• [What this task involves]: Output only the lines of the entries that follow, starting at the one with "Viewport: 906px width, 323px height." and running down to the one with "Click the green", both included and unchanged.
====
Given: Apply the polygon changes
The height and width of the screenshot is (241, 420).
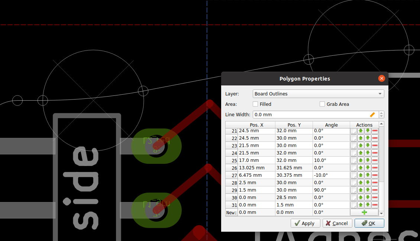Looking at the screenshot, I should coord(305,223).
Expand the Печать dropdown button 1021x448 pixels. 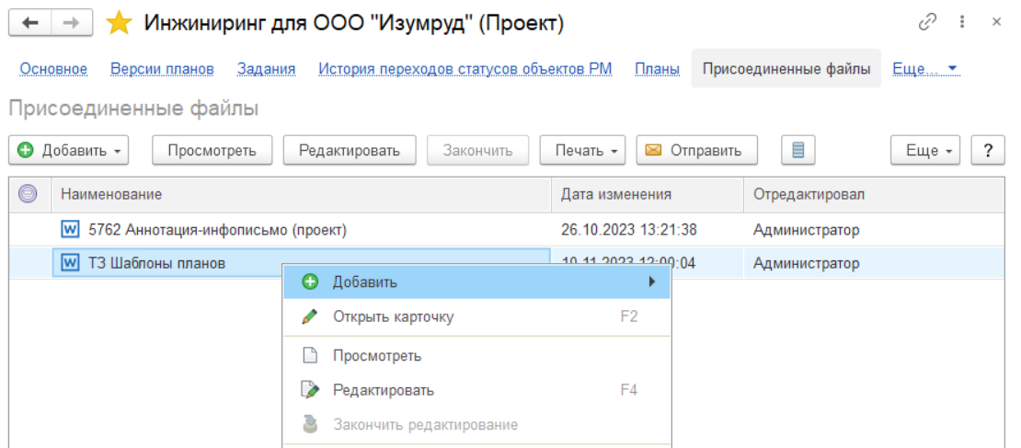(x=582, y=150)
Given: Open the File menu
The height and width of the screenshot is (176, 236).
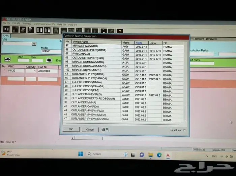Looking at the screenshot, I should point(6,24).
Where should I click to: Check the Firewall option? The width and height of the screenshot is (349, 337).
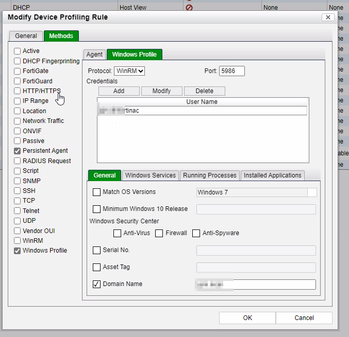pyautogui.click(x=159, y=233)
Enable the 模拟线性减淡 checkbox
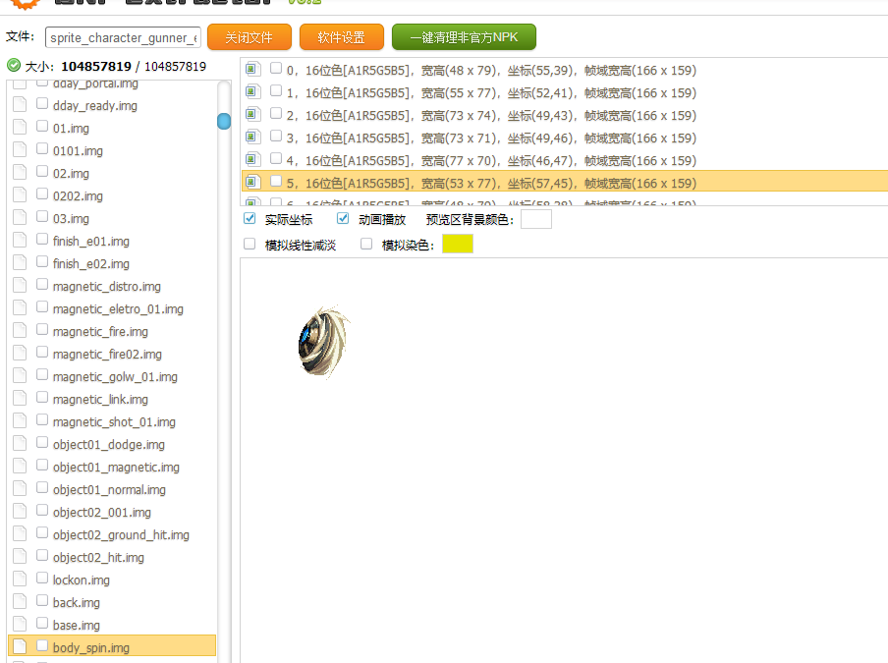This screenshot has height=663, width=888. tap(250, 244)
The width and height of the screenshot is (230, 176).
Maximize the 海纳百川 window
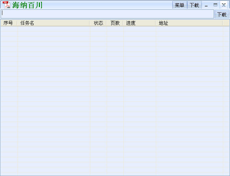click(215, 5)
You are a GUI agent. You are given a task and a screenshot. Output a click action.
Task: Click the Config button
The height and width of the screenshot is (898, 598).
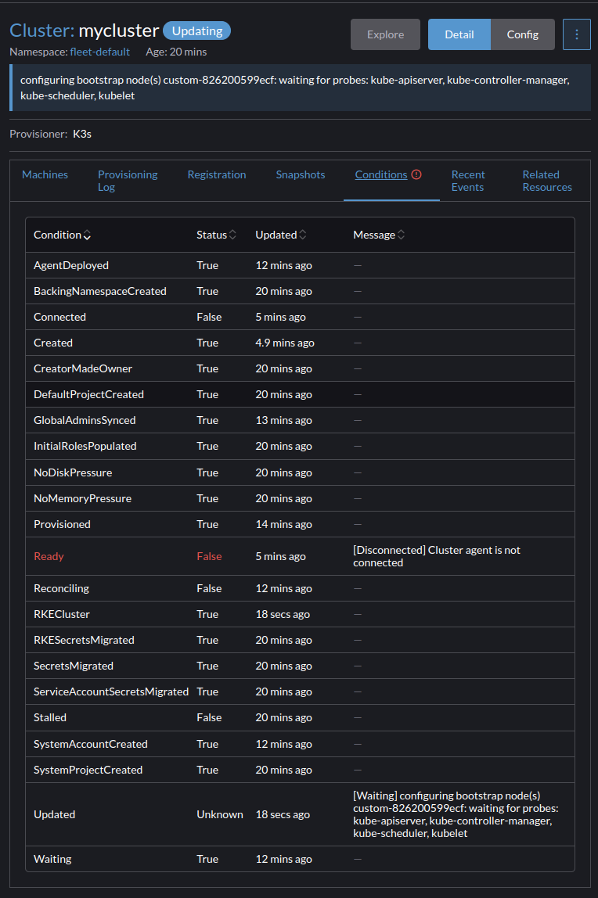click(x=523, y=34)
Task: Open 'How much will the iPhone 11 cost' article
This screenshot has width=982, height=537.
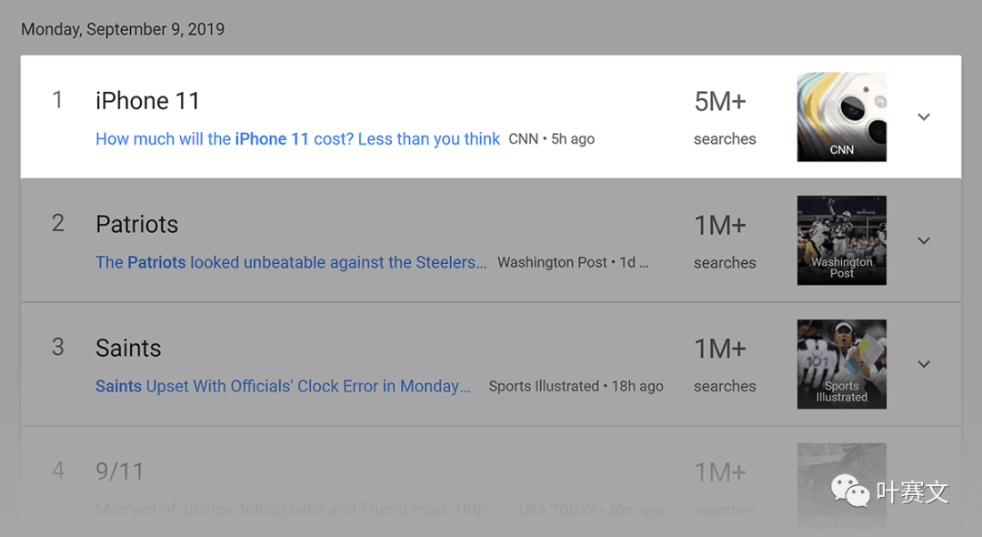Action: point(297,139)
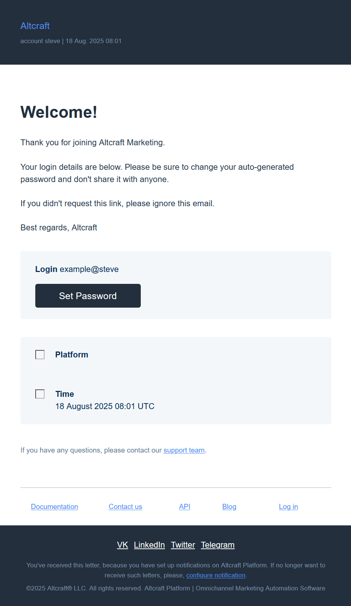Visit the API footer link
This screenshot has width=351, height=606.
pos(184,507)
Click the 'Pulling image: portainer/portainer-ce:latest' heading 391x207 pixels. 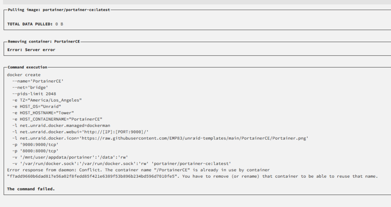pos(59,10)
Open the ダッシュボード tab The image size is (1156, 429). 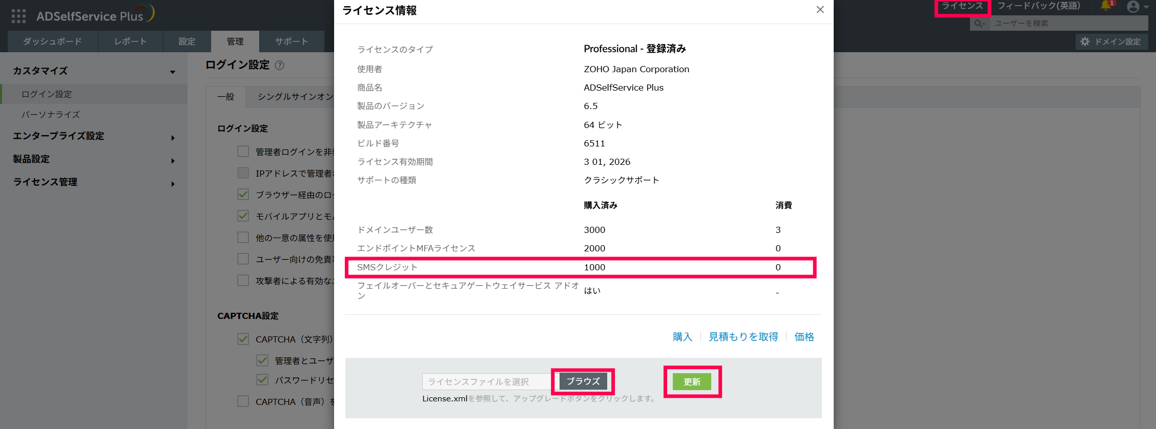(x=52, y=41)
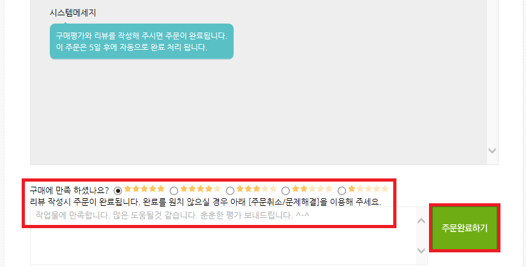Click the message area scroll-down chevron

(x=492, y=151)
====
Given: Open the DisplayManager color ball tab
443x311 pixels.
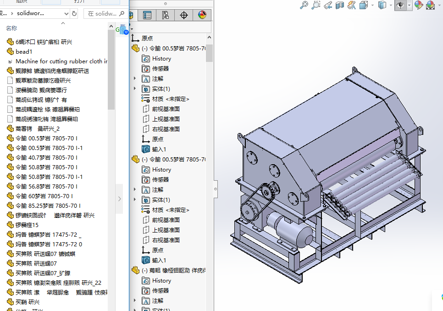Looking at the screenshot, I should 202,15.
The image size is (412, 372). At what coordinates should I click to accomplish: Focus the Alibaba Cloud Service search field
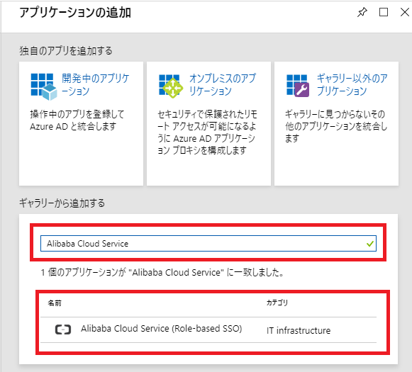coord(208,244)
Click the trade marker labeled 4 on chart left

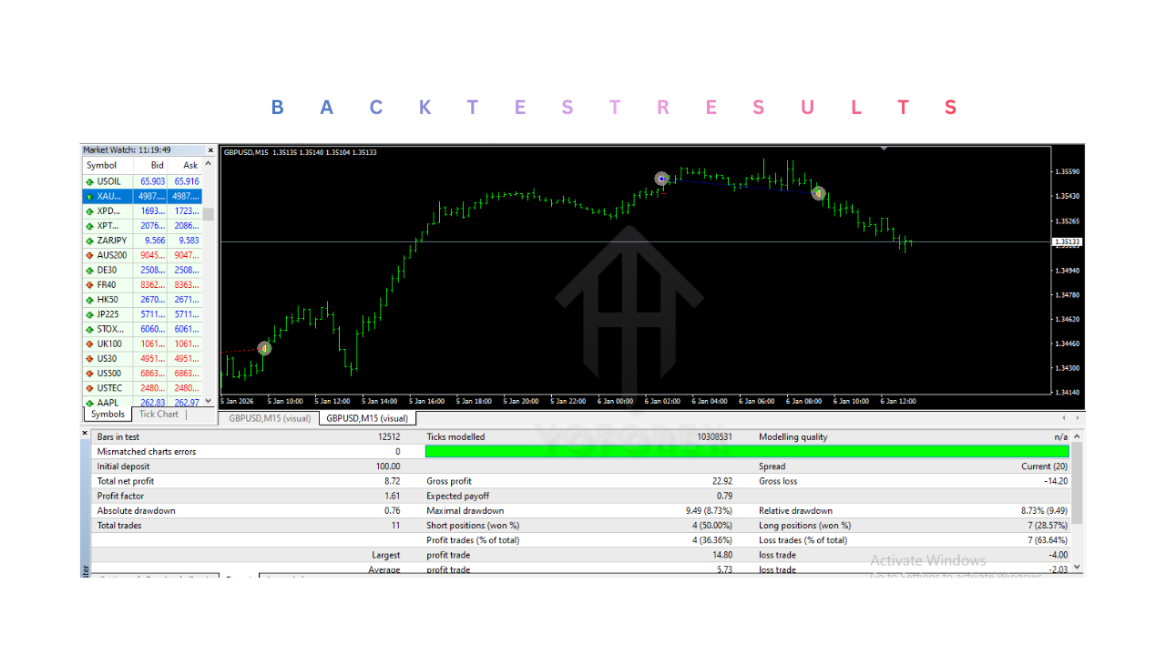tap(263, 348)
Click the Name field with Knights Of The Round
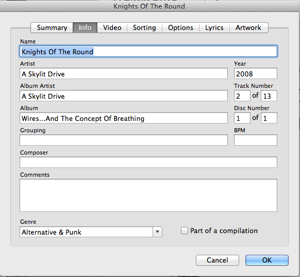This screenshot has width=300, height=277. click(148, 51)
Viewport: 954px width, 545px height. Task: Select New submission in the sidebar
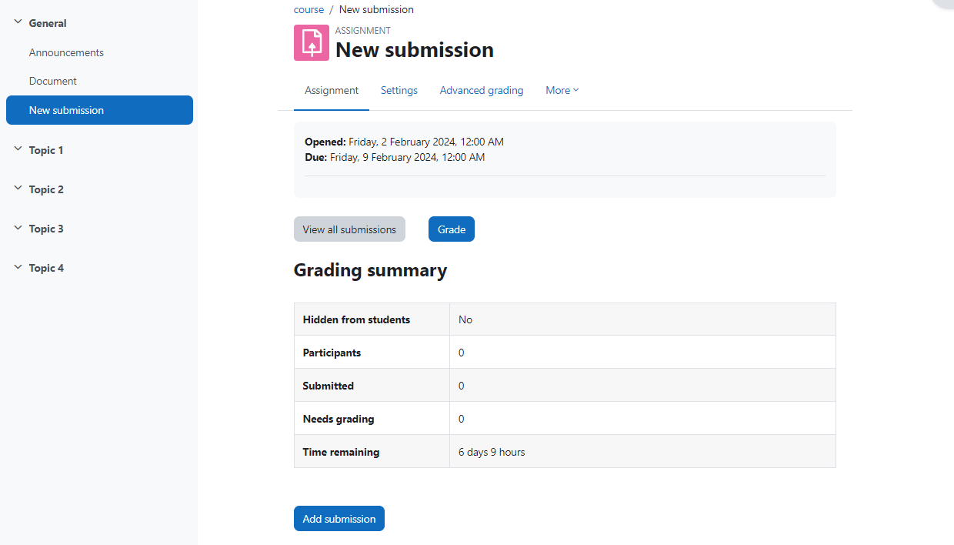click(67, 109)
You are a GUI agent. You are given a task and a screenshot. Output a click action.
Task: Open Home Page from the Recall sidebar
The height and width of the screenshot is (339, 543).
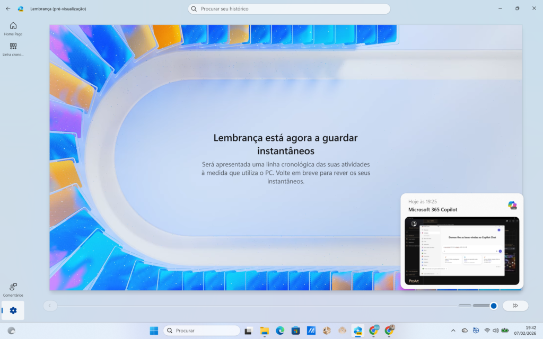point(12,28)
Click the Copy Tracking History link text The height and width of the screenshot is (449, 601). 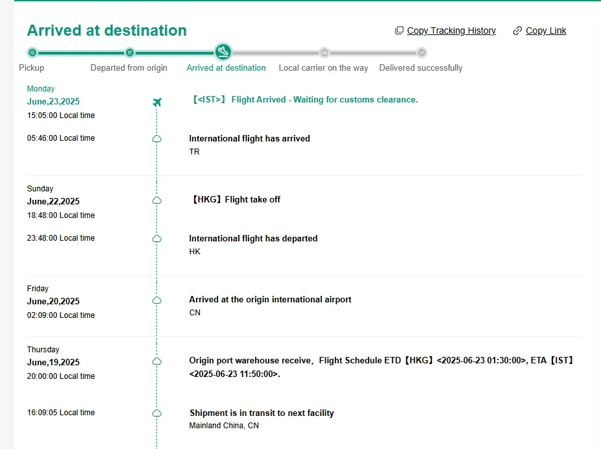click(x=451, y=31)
====
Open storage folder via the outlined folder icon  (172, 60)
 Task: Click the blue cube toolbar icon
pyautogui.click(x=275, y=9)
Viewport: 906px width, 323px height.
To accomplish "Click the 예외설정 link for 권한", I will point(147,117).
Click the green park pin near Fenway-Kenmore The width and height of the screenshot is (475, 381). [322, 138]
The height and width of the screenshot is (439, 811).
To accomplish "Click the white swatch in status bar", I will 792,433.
====
• [Exercise result]:
Viewport: 906px width, 323px height.
To accomplish "Click the 예외설정 link for 권한", I will point(147,117).
Click the green park pin near Fenway-Kenmore The width and height of the screenshot is (475, 381). [322, 138]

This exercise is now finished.